C081 Jam-apple butter
C082 Jam-apricot butter
C083 Jam-pear butter
C084 Jam-peach butter
C086 Jam-apricot pineapple
C092 Jam-strawberry rhubarb
C093 Jam- mixed fruit
C094 Jam-other fruit
C098 Jam-wild berry
Category 2 - Jellies
Jelly contains fruit juice, pectin and sugar. It is clear and sparkling and holds firm in place. Judging will be based on texture 40% (tender, firm enough to hold angle when cut, smooth), appearance 40% (clarity, color, no foreign substance) container 20% (proper head space, perfect seal, complete label including recipe reference, sparkling jar).
C106 Jelly-currant, black
C107 Jelly-currant, red
C108 Jelly- gooseberry
C115 Jelly-mixed fruit
C117 Jelly-syrup open
C118 Jelly-syrup misc.
Category 3 - Marmalades and Conserves
Marmalade contains all the fruit except seeds and core, and small pieces of pulp and peel are evenly distributed through a rich, clear, translucent jelly. Although similar to marmalade, conserves are a thicker consistency and usually contain several fruits, nutmeats or raisins.
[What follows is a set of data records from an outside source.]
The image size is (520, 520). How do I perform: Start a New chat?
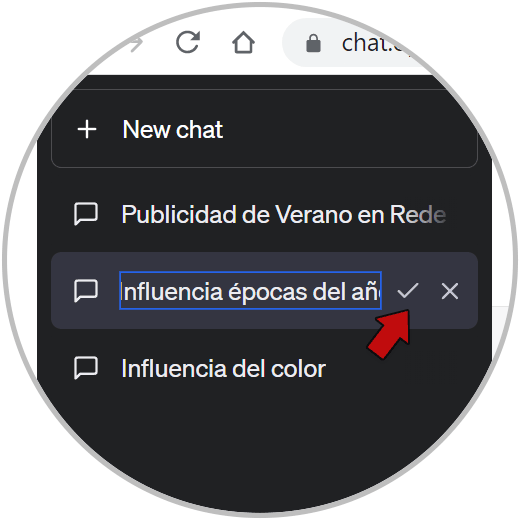[264, 129]
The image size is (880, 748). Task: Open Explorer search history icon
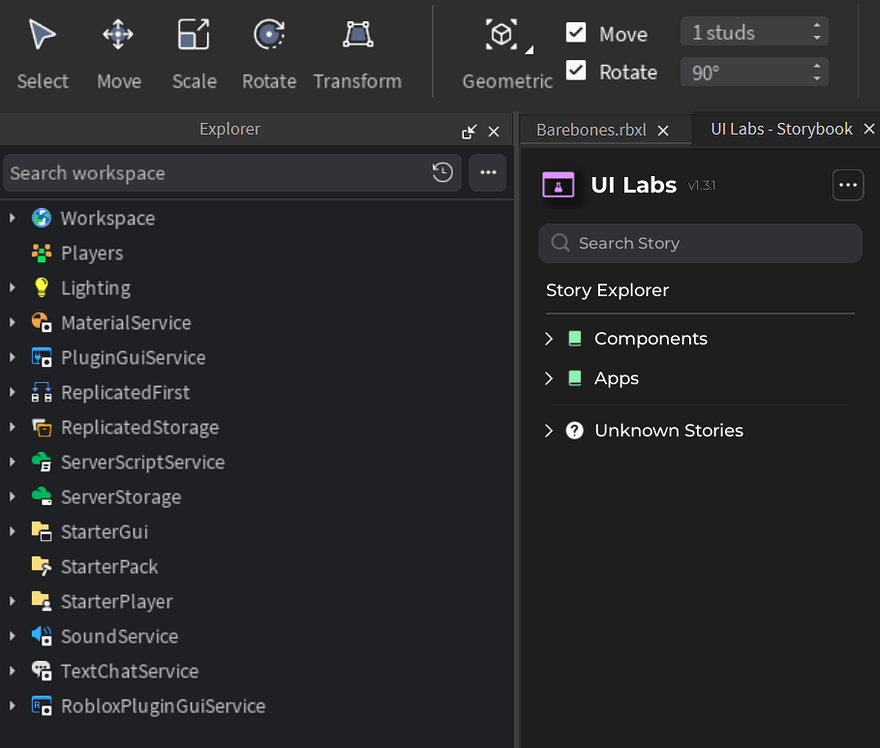tap(442, 172)
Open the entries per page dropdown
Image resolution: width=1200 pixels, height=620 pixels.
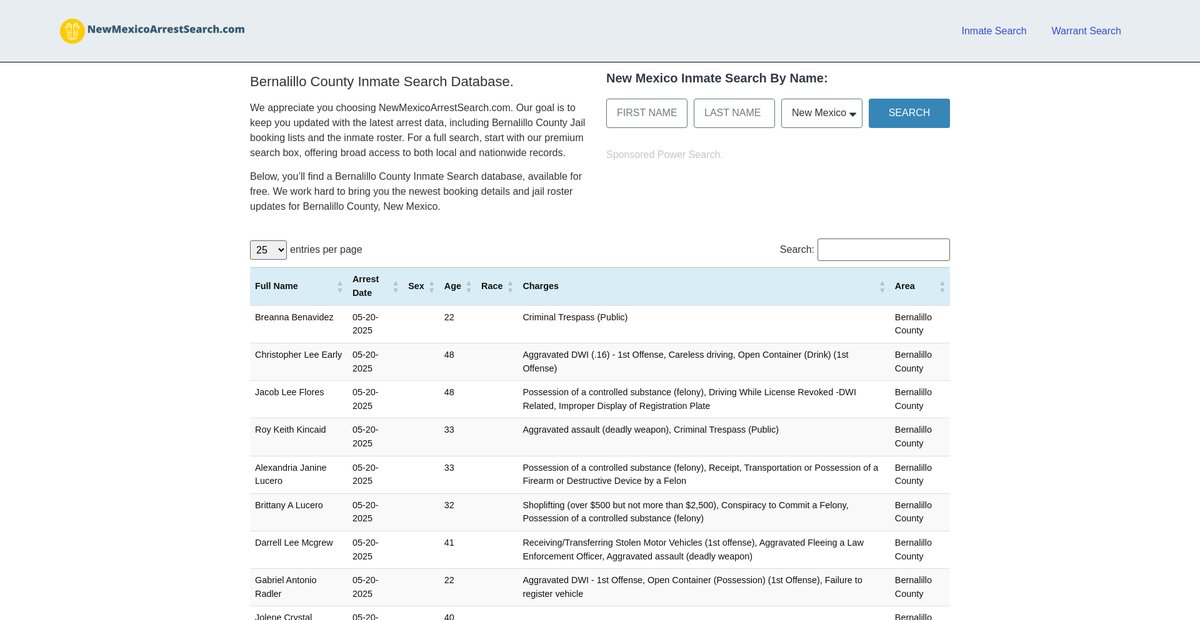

C127 Marm/Conserve-mixed fruit
Category 4 - Preserves
Preserves contain small whole fruits or large chunks of fruit or rinds of fruit, pectin, and sugar in a very thick syrup or slightly jellied juice. Judging is based on fruit 30% (distinct pieces of whole fruit in heavy syrup), syrup 30% (bright, clear color), pack 30% (neat fruit well covered with syrup, complete label including recipe reference, sparkling jar) and fruit 10% (clarity, shape, color firmness of texture).